Derrière les discours sur la “nécessité d’ouvrir le débat constitutionnel”, une réalité s’impose peu à peu : la volonté de préparer l’opinion à un éventuel troisième mandat pour le président Félix Tshisekedi.
On tente de maquiller une ambition politique en réflexion juridique.
On parle d’“adapter la Constitution”, alors que la disposition limitant le nombre de mandats à deux est claire, sans ambiguïté et verrouillée pour éviter justement toute dérive.

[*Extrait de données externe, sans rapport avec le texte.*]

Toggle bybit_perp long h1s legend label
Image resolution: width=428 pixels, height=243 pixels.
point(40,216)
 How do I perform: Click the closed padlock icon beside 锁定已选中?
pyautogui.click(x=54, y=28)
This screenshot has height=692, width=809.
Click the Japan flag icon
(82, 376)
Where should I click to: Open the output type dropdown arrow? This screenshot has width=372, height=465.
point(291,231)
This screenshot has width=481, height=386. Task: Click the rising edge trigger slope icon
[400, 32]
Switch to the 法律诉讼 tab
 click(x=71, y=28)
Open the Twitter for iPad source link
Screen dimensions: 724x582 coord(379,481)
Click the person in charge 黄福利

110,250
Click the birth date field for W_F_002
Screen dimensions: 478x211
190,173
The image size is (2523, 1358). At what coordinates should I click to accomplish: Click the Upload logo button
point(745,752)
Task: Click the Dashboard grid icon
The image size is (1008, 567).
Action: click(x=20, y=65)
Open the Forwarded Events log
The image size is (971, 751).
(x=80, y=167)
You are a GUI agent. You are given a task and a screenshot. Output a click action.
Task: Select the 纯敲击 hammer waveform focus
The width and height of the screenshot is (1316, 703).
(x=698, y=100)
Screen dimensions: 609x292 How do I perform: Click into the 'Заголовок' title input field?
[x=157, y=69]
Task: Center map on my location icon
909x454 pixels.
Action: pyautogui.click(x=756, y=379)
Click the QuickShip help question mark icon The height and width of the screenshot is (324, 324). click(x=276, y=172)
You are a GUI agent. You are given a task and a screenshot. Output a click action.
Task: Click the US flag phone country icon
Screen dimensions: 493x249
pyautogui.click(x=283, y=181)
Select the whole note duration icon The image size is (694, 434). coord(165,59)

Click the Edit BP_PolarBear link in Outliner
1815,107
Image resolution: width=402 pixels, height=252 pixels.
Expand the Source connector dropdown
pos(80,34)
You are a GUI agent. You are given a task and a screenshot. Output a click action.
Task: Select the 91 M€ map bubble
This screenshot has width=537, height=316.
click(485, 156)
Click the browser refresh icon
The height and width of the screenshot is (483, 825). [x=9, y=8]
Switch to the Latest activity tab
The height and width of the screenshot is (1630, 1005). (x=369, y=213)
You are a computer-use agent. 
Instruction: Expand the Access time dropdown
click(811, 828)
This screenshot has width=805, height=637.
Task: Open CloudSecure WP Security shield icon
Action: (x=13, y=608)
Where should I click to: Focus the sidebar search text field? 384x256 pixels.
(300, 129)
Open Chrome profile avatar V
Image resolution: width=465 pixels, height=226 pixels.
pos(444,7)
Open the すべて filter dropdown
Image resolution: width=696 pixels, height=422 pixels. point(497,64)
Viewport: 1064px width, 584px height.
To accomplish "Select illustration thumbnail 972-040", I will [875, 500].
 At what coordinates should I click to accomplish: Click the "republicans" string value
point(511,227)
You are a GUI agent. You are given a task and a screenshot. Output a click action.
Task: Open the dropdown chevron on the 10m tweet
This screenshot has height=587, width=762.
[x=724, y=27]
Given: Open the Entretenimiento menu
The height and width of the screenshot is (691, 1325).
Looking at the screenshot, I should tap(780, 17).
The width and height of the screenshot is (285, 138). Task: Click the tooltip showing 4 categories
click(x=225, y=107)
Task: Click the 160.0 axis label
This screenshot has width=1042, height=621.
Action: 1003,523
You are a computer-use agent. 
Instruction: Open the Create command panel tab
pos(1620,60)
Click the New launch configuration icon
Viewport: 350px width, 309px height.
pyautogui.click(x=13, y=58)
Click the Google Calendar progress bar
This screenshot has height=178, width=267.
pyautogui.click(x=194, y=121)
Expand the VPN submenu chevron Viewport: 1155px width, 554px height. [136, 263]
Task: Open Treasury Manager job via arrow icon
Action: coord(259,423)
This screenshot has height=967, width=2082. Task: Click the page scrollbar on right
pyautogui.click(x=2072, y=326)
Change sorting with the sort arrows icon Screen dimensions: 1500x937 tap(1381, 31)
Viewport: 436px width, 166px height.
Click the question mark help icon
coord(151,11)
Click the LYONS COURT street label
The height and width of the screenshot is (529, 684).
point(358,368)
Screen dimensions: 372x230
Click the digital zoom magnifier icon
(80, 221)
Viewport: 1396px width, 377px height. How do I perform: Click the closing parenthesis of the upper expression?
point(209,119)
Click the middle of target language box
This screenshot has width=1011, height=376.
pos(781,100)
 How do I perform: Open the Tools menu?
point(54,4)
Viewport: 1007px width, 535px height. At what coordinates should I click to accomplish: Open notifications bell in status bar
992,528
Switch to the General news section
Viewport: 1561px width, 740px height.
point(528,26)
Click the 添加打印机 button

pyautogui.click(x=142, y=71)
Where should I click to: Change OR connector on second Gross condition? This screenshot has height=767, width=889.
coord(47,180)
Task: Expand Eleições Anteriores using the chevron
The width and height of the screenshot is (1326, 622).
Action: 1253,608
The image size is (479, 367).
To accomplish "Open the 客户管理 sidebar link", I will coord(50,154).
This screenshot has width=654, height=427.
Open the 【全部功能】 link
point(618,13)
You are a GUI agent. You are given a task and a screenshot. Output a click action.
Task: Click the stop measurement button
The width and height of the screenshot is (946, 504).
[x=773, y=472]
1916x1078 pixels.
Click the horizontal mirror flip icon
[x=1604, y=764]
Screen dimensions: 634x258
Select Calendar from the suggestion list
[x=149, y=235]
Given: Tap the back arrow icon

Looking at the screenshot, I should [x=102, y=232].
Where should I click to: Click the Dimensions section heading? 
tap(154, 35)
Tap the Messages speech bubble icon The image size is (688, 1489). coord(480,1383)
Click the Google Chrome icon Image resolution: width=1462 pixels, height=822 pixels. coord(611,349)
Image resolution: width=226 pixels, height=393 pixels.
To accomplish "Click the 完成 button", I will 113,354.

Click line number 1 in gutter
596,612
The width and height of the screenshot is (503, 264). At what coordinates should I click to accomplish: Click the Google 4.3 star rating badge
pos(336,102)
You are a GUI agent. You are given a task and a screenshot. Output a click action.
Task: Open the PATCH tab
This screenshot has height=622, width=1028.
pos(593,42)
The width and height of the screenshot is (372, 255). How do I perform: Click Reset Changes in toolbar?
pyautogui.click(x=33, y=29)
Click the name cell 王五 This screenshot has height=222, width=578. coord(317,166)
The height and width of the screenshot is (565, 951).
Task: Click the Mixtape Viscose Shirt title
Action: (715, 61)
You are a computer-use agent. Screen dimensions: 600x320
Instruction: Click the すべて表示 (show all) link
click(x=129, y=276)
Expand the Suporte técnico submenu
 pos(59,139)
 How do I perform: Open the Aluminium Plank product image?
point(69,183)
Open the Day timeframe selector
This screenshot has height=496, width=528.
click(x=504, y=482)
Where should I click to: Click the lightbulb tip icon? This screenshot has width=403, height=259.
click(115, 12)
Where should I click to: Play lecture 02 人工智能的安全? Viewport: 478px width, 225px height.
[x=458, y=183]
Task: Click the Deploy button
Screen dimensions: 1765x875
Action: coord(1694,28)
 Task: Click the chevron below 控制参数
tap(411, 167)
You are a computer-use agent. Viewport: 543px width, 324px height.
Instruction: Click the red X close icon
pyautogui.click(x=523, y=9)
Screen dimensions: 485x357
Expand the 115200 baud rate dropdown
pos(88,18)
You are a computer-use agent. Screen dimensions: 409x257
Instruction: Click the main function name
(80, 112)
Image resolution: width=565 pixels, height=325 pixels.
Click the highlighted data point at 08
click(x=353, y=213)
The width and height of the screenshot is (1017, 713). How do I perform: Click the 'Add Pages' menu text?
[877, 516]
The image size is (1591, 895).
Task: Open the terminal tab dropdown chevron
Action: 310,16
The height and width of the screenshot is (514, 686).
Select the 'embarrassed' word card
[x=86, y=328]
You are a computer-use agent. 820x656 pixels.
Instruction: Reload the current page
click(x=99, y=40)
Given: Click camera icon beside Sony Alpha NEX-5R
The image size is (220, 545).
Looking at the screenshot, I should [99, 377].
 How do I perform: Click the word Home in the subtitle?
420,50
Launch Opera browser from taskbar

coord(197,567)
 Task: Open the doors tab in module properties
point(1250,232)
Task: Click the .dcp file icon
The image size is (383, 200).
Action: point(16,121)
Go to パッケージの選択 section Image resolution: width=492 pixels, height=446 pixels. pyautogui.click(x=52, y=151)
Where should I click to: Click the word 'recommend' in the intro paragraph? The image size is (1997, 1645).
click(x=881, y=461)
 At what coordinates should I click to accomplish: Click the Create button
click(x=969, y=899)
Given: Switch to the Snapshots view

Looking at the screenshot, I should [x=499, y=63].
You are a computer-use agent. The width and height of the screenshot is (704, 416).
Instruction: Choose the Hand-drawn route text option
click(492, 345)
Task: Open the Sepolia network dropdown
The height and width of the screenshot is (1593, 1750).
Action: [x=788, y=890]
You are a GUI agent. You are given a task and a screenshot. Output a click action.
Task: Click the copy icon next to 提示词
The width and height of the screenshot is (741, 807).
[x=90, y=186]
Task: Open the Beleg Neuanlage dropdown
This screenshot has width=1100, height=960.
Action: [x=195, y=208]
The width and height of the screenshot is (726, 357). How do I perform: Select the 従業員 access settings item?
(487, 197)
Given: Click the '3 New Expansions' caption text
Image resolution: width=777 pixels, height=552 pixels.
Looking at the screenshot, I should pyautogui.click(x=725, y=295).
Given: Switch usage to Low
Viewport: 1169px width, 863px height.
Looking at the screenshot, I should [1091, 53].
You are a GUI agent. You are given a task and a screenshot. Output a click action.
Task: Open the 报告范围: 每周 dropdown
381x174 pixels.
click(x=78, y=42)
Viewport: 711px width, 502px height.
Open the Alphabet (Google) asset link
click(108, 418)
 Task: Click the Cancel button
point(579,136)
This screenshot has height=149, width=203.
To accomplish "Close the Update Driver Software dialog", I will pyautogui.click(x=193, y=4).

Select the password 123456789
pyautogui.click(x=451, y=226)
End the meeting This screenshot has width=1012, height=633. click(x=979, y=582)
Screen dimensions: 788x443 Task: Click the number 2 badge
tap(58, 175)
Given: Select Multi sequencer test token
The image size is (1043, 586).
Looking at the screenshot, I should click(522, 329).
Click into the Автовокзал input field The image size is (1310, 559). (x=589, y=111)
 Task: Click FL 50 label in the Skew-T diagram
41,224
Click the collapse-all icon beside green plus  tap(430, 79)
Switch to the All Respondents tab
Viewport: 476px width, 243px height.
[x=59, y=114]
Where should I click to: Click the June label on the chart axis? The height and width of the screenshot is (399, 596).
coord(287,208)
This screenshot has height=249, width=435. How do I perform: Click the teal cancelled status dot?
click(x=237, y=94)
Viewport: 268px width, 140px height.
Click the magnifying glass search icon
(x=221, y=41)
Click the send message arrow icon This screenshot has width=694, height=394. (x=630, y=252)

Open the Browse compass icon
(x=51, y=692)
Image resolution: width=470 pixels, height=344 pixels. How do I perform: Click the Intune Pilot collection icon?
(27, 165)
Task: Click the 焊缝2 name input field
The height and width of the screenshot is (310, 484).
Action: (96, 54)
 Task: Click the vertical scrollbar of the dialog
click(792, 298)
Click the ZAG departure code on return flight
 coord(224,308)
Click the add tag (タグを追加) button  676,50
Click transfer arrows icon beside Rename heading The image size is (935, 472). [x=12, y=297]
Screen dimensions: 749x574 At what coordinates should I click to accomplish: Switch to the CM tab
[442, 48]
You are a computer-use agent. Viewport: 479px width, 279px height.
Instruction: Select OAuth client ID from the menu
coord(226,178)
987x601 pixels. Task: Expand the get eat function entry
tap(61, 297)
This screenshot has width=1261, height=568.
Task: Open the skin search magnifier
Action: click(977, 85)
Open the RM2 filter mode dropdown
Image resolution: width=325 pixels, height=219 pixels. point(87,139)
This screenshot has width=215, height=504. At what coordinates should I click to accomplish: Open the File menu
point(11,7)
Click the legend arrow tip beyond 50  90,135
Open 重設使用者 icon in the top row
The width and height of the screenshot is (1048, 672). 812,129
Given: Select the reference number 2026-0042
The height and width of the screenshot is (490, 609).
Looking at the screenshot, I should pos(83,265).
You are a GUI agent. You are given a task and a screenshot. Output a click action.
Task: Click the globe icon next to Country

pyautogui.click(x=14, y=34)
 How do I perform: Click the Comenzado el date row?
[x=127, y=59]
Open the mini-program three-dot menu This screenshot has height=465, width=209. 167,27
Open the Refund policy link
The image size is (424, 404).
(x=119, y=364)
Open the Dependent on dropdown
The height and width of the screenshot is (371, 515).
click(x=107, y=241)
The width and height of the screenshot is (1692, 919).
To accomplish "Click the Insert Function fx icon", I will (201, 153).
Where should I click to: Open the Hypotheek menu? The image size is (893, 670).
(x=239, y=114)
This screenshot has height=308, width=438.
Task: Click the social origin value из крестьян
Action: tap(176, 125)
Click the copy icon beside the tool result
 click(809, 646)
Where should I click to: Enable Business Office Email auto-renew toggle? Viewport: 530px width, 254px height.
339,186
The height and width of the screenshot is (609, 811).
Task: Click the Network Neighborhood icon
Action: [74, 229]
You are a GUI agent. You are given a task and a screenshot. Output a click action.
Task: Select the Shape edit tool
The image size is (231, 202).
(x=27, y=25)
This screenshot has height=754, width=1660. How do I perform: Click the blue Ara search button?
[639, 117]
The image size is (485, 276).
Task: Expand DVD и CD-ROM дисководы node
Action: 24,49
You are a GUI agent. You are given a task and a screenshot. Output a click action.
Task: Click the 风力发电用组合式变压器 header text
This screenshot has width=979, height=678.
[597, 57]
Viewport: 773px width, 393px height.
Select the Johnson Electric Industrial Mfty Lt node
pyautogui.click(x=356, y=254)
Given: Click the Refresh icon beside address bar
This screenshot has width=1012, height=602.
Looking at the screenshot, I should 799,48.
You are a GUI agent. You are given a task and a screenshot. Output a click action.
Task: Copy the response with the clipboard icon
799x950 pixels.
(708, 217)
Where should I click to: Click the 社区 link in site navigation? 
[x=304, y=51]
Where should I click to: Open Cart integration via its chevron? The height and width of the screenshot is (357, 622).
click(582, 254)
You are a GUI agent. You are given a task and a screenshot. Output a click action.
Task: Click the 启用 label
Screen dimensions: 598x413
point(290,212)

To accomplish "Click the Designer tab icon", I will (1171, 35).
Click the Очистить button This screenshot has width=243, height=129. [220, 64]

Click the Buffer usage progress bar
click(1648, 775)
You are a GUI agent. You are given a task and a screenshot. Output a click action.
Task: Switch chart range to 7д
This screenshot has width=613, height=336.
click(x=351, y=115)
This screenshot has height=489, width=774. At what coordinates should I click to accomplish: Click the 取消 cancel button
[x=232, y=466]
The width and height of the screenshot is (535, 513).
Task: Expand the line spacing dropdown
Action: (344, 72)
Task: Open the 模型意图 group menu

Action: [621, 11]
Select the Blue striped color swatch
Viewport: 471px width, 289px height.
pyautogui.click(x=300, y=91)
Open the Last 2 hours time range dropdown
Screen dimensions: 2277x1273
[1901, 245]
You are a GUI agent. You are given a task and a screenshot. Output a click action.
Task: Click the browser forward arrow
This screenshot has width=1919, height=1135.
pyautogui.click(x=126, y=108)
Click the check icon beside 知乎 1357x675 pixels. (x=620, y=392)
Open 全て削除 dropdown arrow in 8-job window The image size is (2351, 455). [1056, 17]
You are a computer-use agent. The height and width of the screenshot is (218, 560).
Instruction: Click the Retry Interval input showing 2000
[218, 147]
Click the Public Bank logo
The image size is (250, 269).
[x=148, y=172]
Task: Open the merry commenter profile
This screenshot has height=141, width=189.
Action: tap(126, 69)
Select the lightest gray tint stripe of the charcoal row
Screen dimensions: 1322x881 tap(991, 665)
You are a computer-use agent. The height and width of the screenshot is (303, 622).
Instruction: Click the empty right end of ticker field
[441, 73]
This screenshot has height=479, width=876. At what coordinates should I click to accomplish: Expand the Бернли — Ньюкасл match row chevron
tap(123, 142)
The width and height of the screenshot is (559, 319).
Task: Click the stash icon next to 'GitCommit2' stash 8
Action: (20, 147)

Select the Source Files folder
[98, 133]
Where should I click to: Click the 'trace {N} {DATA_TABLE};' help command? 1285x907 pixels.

Pourquoi alors vouloir rouvrir ce débat ?
Officiellement, il s’agit d’une évolution normale des institutions. Officieusement, beaucoup y voient une stratégie bien connue en Afrique : commencer par banaliser la discussion, puis diviser l’opinion, avant de justifier l’injustifiable.
L’histoire récente du continent est pourtant sans appel.
Chaque fois que la question du troisième mandat surgit, elle s’accompagne de tensions, de fractures sociales et parfois de crises majeures.
En RDC, le peuple a déjà payé le prix des manipulations constitutionnelles.
Revenir sur ce terrain, c’est jouer avec le feu.
Le plus inquiétant n’est pas seulement la volonté de certains acteurs politiques.
C’est le silence, parfois complice, d’une partie des élites censées défendre l’ordre constitutionnel.
Car il ne s’agit pas ici d’un simple débat académique.
Il s’agit du respect d’un principe fondamental : l’alternance démocratique.
Toucher à la limitation des mandats, c’est fragiliser l’un des rares garde-fous contre la confiscation du pouvoir.
Le peuple congolais mérite mieux que des calculs politiques déguisés.
Il mérite le respect de sa Constitution.